Mettler left for Texas, studied records, and went out on several flights on B-47s and B-58s. He found nothing. Then on one flight, as if he were back on that destroyer i
n the Pacific, he suddenly noticed that the main electronic unit for the bomb-navigation system was housed in a closed metal cupboard. He put a hand on top of it. Intense heat burned his fingers. These were the days when electronic devices like this bomb-navigation system were still employing vacuum tubes, sealed glass tubes containing a near vacuum. The vacuum allowed free passage of electrical current to connect circuits. The tubes functioned reasonably well, but they were fragile compared to the tougher transistors to come and were especially prone to failure if subjected to excessive heat.

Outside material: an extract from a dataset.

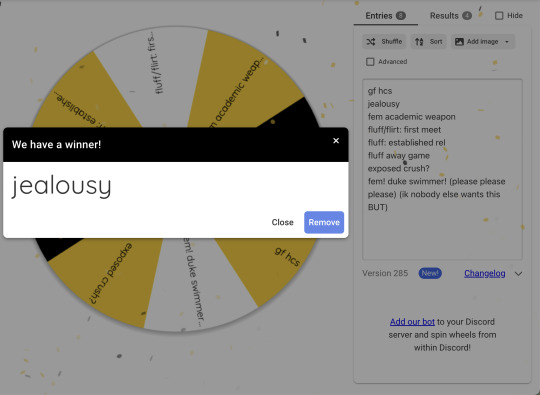Follow the Add our bot link
This screenshot has height=395, width=540.
click(x=412, y=322)
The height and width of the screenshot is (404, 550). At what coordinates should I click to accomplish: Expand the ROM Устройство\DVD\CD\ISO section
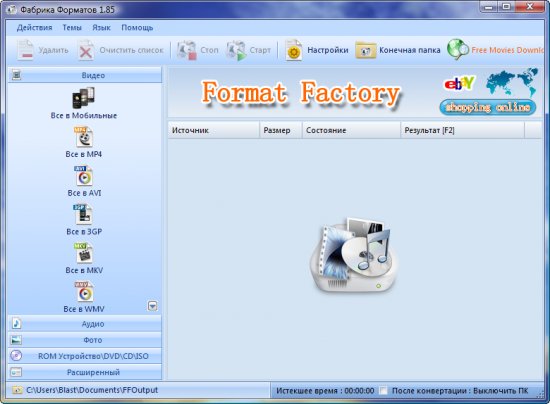tap(85, 356)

When a vacuum tube failed, a circuit closed, and the electronic device malfunctioned. The Boeing engineers who had designed the B-47 and the General Dynamics designers of the B-58 obviously had no experience with electronics, nor were they systems engineers in Ramo’s conception of designing an integrated whole. The electronics had merely been crammed into the planes as an afterthought, without any regard to what was needed to keep the system functioning. And all that was required in this case was some cooling air. Mettler had ducts cut in the metal cupboard and fans installed. Vacuum tube lifetime increased significantly and so did the performance of the bomb-navigation systems. LeMay ordered the fix copied in all SAC bombers. To his credit, he also apologized for his cruel behavior, awarding Mettler the Defense Department’s Distinguished Public Service Medal in a ceremony back at SAC headquarters in Omaha. And this time, Ramo succeeded in recruiting Mettler for the missile program. In March 1955, as soon as Quarles was willing to part with him, he shifted back to California to confront the first great challenge of his career in Thor.